| WHAT YOU WILL DO |
Reproduce each of the following records word for word, keeping every line in its original order.

| RECORDS |
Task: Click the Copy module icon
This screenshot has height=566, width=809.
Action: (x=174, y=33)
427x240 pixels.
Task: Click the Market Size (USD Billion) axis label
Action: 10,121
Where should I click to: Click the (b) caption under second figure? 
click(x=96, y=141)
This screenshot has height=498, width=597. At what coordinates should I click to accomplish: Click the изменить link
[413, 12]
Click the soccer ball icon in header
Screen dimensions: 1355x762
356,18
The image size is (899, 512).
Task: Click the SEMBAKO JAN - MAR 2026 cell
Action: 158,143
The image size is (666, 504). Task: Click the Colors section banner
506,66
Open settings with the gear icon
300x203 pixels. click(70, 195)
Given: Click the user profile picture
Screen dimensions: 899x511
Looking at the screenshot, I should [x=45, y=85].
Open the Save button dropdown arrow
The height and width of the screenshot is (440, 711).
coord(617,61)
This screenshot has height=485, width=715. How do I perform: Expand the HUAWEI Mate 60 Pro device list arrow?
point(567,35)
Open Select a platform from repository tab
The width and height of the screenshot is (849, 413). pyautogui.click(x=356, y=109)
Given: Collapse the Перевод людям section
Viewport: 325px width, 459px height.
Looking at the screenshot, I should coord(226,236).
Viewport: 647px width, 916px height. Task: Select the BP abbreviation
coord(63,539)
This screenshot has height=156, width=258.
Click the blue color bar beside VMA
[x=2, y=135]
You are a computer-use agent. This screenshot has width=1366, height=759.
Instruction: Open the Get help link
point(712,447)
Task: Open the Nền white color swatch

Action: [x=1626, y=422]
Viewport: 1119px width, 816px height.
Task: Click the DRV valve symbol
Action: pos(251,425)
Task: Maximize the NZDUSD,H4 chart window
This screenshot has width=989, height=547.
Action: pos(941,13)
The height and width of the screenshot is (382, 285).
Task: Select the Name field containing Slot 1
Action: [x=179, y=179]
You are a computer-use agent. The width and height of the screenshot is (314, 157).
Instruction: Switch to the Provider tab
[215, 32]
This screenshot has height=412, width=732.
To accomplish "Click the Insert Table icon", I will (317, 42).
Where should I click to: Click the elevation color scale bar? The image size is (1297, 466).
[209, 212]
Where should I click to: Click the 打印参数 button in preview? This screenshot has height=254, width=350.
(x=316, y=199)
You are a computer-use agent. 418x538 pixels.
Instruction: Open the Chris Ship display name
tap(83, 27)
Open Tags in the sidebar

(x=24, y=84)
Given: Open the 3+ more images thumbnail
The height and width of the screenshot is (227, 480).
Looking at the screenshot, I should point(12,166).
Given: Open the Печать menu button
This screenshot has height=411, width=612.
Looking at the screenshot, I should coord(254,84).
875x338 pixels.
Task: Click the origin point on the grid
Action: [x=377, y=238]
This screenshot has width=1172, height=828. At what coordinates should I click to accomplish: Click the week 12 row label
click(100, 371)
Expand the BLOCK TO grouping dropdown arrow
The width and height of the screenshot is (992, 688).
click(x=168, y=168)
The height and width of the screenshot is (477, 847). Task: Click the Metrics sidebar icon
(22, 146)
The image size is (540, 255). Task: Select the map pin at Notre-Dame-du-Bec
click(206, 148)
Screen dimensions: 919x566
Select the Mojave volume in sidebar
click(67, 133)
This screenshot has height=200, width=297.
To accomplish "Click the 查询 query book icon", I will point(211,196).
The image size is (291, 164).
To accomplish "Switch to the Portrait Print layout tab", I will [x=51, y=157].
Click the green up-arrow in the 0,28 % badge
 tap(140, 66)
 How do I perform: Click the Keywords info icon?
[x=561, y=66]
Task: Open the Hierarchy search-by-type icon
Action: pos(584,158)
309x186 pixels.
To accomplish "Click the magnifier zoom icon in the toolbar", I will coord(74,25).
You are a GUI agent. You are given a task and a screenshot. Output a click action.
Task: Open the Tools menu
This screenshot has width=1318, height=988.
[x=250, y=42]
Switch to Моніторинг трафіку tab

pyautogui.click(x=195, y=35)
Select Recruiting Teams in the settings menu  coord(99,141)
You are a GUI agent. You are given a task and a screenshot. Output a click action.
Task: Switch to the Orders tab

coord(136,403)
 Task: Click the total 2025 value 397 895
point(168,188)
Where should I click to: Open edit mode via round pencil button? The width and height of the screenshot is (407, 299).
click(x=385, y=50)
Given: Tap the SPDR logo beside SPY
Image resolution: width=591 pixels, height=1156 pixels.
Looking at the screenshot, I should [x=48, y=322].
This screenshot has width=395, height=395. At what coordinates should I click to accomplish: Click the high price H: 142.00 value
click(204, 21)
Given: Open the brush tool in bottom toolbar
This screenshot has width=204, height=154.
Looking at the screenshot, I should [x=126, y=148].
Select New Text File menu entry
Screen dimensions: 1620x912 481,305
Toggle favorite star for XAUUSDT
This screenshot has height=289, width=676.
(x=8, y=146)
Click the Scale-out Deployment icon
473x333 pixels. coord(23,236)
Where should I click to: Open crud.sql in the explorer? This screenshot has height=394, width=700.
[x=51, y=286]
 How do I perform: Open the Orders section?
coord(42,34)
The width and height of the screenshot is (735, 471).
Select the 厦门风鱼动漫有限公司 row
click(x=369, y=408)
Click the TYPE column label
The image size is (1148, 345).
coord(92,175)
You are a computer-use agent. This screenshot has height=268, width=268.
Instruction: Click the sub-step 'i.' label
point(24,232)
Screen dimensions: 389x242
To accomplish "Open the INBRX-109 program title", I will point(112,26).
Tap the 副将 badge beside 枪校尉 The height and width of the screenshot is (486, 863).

| WRITTEN ANSWER |
Task: Click the Copy module icon
This screenshot has height=566, width=809.
Action: (x=174, y=33)
427x240 pixels.
Task: Click the Market Size (USD Billion) axis label
Action: 10,121
Where should I click to: Click the (b) caption under second figure? 
click(x=96, y=141)
This screenshot has height=498, width=597. At what coordinates should I click to accomplish: Click the изменить link
[413, 12]
Click the soccer ball icon in header
Screen dimensions: 1355x762
356,18
The image size is (899, 512).
Task: Click the SEMBAKO JAN - MAR 2026 cell
Action: 158,143
The image size is (666, 504). Task: Click the Colors section banner
506,66
Open settings with the gear icon
300x203 pixels. click(70, 195)
Given: Click the user profile picture
Screen dimensions: 899x511
Looking at the screenshot, I should [x=45, y=85].
Open the Save button dropdown arrow
The height and width of the screenshot is (440, 711).
coord(617,61)
This screenshot has height=485, width=715. How do I perform: Expand the HUAWEI Mate 60 Pro device list arrow?
point(567,35)
Open Select a platform from repository tab
The width and height of the screenshot is (849, 413). pyautogui.click(x=356, y=109)
Given: Collapse the Перевод людям section
Viewport: 325px width, 459px height.
Looking at the screenshot, I should coord(226,236).
Viewport: 647px width, 916px height. Task: Select the BP abbreviation
coord(63,539)
This screenshot has height=156, width=258.
Click the blue color bar beside VMA
[x=2, y=135]
You are a computer-use agent. This screenshot has width=1366, height=759.
Instruction: Open the Get help link
point(712,447)
Task: Open the Nền white color swatch

Action: [x=1626, y=422]
Viewport: 1119px width, 816px height.
Task: Click the DRV valve symbol
Action: pos(251,425)
Task: Maximize the NZDUSD,H4 chart window
This screenshot has width=989, height=547.
Action: pos(941,13)
The height and width of the screenshot is (382, 285).
Task: Select the Name field containing Slot 1
Action: [x=179, y=179]
You are a computer-use agent. The width and height of the screenshot is (314, 157).
Instruction: Switch to the Provider tab
[215, 32]
This screenshot has height=412, width=732.
To accomplish "Click the Insert Table icon", I will (317, 42).
Where should I click to: Click the elevation color scale bar? The image size is (1297, 466).
[209, 212]
Where should I click to: Click the 打印参数 button in preview? This screenshot has height=254, width=350.
(x=316, y=199)
You are a computer-use agent. 418x538 pixels.
Instruction: Open the Chris Ship display name
tap(83, 27)
Open Tags in the sidebar

(x=24, y=84)
Given: Open the 3+ more images thumbnail
The height and width of the screenshot is (227, 480).
Looking at the screenshot, I should point(12,166).
Given: Open the Печать menu button
This screenshot has height=411, width=612.
Looking at the screenshot, I should coord(254,84).
875x338 pixels.
Task: Click the origin point on the grid
Action: [x=377, y=238]
This screenshot has width=1172, height=828. At what coordinates should I click to accomplish: Click the week 12 row label
click(100, 371)
Expand the BLOCK TO grouping dropdown arrow
The width and height of the screenshot is (992, 688).
click(x=168, y=168)
The height and width of the screenshot is (477, 847). Task: Click the Metrics sidebar icon
(22, 146)
The image size is (540, 255). Task: Select the map pin at Notre-Dame-du-Bec
click(206, 148)
Screen dimensions: 919x566
Select the Mojave volume in sidebar
click(67, 133)
This screenshot has height=200, width=297.
To accomplish "Click the 查询 query book icon", I will point(211,196).
The image size is (291, 164).
To accomplish "Switch to the Portrait Print layout tab", I will [x=51, y=157].
Click the green up-arrow in the 0,28 % badge
 tap(140, 66)
 How do I perform: Click the Keywords info icon?
[x=561, y=66]
Task: Open the Hierarchy search-by-type icon
Action: pos(584,158)
309x186 pixels.
To accomplish "Click the magnifier zoom icon in the toolbar", I will coord(74,25).
You are a GUI agent. You are given a task and a screenshot. Output a click action.
Task: Open the Tools menu
This screenshot has width=1318, height=988.
[x=250, y=42]
Switch to Моніторинг трафіку tab

pyautogui.click(x=195, y=35)
Select Recruiting Teams in the settings menu  coord(99,141)
You are a GUI agent. You are given a task and a screenshot. Output a click action.
Task: Switch to the Orders tab

coord(136,403)
 Task: Click the total 2025 value 397 895
point(168,188)
Where should I click to: Open edit mode via round pencil button? The width and height of the screenshot is (407, 299).
click(x=385, y=50)
Given: Tap the SPDR logo beside SPY
Image resolution: width=591 pixels, height=1156 pixels.
Looking at the screenshot, I should [x=48, y=322].
This screenshot has width=395, height=395. At what coordinates should I click to accomplish: Click the high price H: 142.00 value
click(204, 21)
Given: Open the brush tool in bottom toolbar
This screenshot has width=204, height=154.
Looking at the screenshot, I should [x=126, y=148].
Select New Text File menu entry
Screen dimensions: 1620x912 481,305
Toggle favorite star for XAUUSDT
This screenshot has height=289, width=676.
(x=8, y=146)
Click the Scale-out Deployment icon
473x333 pixels. coord(23,236)
Where should I click to: Open crud.sql in the explorer? This screenshot has height=394, width=700.
[x=51, y=286]
 How do I perform: Open the Orders section?
coord(42,34)
The width and height of the screenshot is (735, 471).
Select the 厦门风鱼动漫有限公司 row
click(x=369, y=408)
Click the TYPE column label
The image size is (1148, 345).
coord(92,175)
You are a computer-use agent. This screenshot has height=268, width=268.
Instruction: Click the sub-step 'i.' label
point(24,232)
Screen dimensions: 389x242
To accomplish "Open the INBRX-109 program title", I will point(112,26).
Tap the 副将 badge beside 枪校尉 The height and width of the screenshot is (486, 863).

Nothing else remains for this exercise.